Isolation in mental health care

If a person has been ‘sectioned’ under the Mental Health Acts, whether or not they have committed a crime, lawful physical restraint my be used in their care and treatment, provided that such restraint is proportionate to the circumstances of a given situation. The use of straitjackets and Buxton chairs is still practised unlawfully in response, often though by no means always, on account of staff shortages. Those caring for vulnerable patients who might foreseeably wander off and come to harm may be faced with the unenviable quandary of breaking the law by restraint and letting a patient come to harm. The legal implications of this quandary are considerable but are beyond the scope of this article. They will not be beyond it when a case comes to court.

One aspect of restraint and freedom in mental health care is, however, beyond doubt. There is a dangerous myth that it is unlawful to keep informal (not detained under mental health legislation) patients in a locked ward. It could be unlawful, but it is not necessarily so. Take the case of an informal patient who does not have the mental capacity or the wits to stay in the safe confines of the ward unless reliable accompaniment is at hand and free to guide them. The door to the ward may perfectly and lawfully be kept locked. It is as simple as that.

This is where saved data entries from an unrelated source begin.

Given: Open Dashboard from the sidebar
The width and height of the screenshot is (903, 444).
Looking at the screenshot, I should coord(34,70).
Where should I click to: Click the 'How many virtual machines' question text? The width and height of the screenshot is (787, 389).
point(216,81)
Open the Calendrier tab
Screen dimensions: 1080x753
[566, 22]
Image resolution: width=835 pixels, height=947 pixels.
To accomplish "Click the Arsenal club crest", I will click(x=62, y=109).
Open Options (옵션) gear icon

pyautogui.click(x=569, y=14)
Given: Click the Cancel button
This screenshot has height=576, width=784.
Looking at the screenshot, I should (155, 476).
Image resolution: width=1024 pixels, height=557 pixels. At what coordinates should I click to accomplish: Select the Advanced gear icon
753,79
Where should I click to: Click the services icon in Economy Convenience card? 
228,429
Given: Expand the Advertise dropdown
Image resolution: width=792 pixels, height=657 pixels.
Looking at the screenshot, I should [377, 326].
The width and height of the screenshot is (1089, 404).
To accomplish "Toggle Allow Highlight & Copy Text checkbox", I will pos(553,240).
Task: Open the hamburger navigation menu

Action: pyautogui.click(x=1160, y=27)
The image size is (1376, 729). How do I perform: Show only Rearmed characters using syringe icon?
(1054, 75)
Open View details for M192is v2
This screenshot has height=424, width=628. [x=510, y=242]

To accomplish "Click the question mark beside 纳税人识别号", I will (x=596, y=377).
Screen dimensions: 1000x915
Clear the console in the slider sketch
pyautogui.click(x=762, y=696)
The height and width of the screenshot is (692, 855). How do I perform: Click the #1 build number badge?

There are still colleges up and down the land who tell their students that it is always unlawful. I witnessed the dissemination of this when I was a member of the Mental Health Act Commission for England and Wales during the 1980s for 8 years. For all I know, this disinformation is still being churned out. Once a myth like this gets into the woodwork, it is very difficult to get it out. I was even told by a GP member of an appointments committee charged with the selection of a Patients' Rights Officer for their hospital that I was wrong and that they had been given the information ‘by the Commission’. How much of the Commission's misconceived detritus is still lying around I shudder to think.